6) Pensamento e mediunidade
No Livro
dos Médiuns, o fenômeno mediúnico é definido como transmissão de
pensamento do Espírito comunicante para o médium, mediada pelos fluidos. A
psicografia é descrita por Kardec como a passagem do pensamento do Espírito
pela mão do médium, o que evidencia a centralidade do pensamento em todo
processo mediúnico.
7) A qualidade moral do pensamento
O
pensamento possui qualidade moral, que determina a natureza de suas
irradiações e das companhias espirituais que atrai. Kardec ressalta que a prece
verdadeira é aquela que nasce do coração; palavras sem intenção não produzem
efeito real. Dessa forma, a higiene mental consiste na vigilância constante, na
prece sincera, no estudo e na prática do bem.
8) Patologias do pensamento: obsessão, subjugação e
possessão
Kardec
dedicou atenção especial às consequências negativas do uso desequilibrado do
pensamento.
- Obsessão: influência
persistente de um Espírito inferior sobre um encarnado, afetando seus pensamentos
e sentimentos.
- Fascinação: forma mais grave,
em que o Espírito obsessor domina as percepções do obsidiado, iludindo-o.
- Subjugação: verdadeiro
constrangimento, em que o obsidiado se sente dominado, chegando a atos
involuntários.
- Possessão: Kardec aborda o
tema na Revista Espírita (dezembro/1863 e janeiro/1864, caso da
Sra. Júlia) e em A Gênese. A possessão não deve ser entendida como
invasão material do corpo, mas como uma forma extrema de subjugação moral
e fluídica, em que o Espírito obsessor chega a se identificar e agir
intensamente por meio do encarnado.
Em
todos os casos, o antídoto está na educação do pensamento e na sintonia
com os bons Espíritos, alcançada pela transformação moral progressiva, prece
sincera, estudo e trabalho no bem.
9) Síntese doutrinária
- Ontologia: o pensamento é
força do Espírito que age sobre os fluidos.

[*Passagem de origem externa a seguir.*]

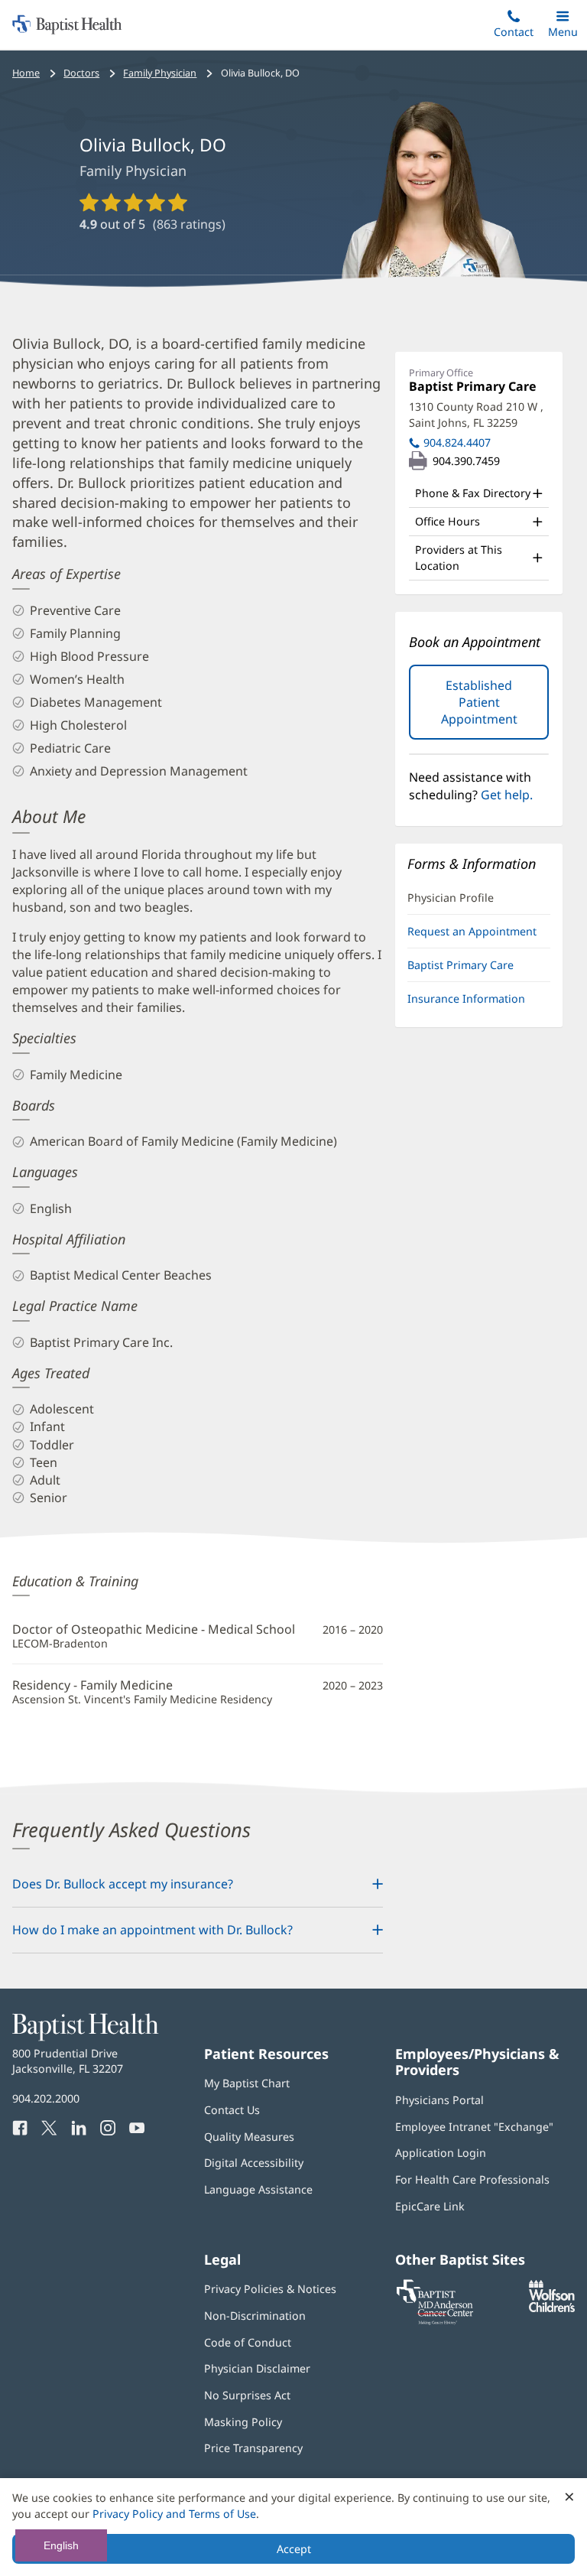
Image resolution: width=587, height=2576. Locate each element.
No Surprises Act (247, 2395)
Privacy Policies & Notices (270, 2289)
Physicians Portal (439, 2100)
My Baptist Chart (247, 2083)
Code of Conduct (247, 2342)
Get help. (507, 794)
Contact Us (232, 2110)
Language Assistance (258, 2189)
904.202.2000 (45, 2098)
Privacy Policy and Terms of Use (174, 2513)
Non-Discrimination (255, 2315)
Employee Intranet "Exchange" (474, 2126)
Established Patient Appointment (495, 708)
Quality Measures (249, 2136)
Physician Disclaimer (257, 2368)
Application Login (440, 2152)
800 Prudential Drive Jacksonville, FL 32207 (67, 2061)
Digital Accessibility (253, 2162)
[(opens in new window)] (552, 2308)
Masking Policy (243, 2422)
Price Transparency (253, 2448)
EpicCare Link (430, 2206)
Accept (294, 2549)
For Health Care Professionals (472, 2179)
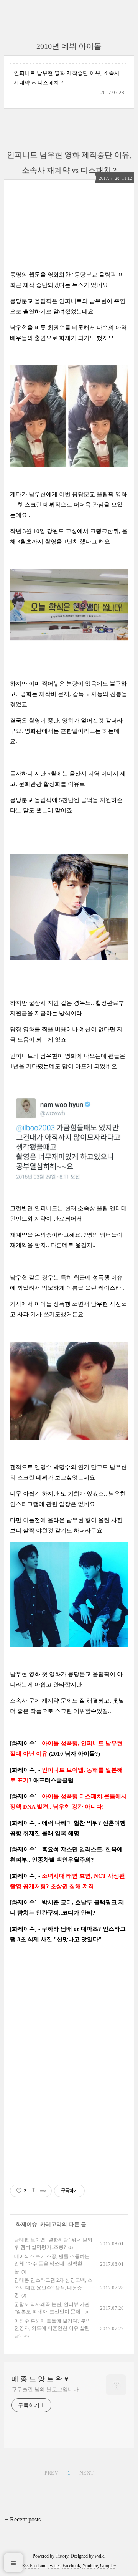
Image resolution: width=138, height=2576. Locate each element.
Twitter (54, 2565)
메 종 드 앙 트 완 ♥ (40, 2379)
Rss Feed (30, 2565)
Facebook (71, 2565)
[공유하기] (33, 2191)
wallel (100, 2556)
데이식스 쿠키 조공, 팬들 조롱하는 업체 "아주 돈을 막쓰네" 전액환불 (52, 2263)
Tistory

- Dinâmica: transmite-se por
correntes proporcionais à vontade.
- Ética: sua qualidade
moral define os efeitos e companhias espirituais.
- Patologia: o pensamento
enfraquecido ou viciado pode abrir campo à obsessão, subjugação ou
possessão.
- Práxis: a vigilância
mental, a prece, o estudo e a prática do bem educam o pensamento e
fortalecem a alma.
Conclusão
O
estudo do pensamento em Kardec revela a profundidade da Doutrina Espírita: cada
ideia, cada sentimento é força viva, capaz de construir ou destruir, elevar ou
degradar. Daí a importância da responsabilidade no pensar, pois o
pensamento não é neutro: repercute em nós mesmos, nos outros e no ambiente
espiritual que nos envolve.
Educar
o pensamento é, portanto, educar a própria alma. E na medida em que elevamos
nossa vida mental pelo bem, pela prece e pela vigilância, estabelecemos
comunhão com Espíritos superiores e contribuímos para a regeneração moral da
Humanidade.
Referências
- KARDEC, Allan. O
Livro dos Espíritos. 1857. Questões 459–472; 658–666.
- KARDEC, Allan. O
Livro dos Médiuns. 1861. Segunda Parte, caps. XII–XIV, XX, XXIII.
- KARDEC, Allan. O
Evangelho segundo o Espiritismo. 1864. Cap. XXVII.
- KARDEC, Allan. A
Gênese. 1868. Cap. XIV – Os fluidos.
- KARDEC, Allan. Revista
Espírita. Diversos números, especialmente jun/1859, dez/1863,
jan/1864, jun/1868 (“Fotografia do pensamento”, “O caso da Sra. Júlia”).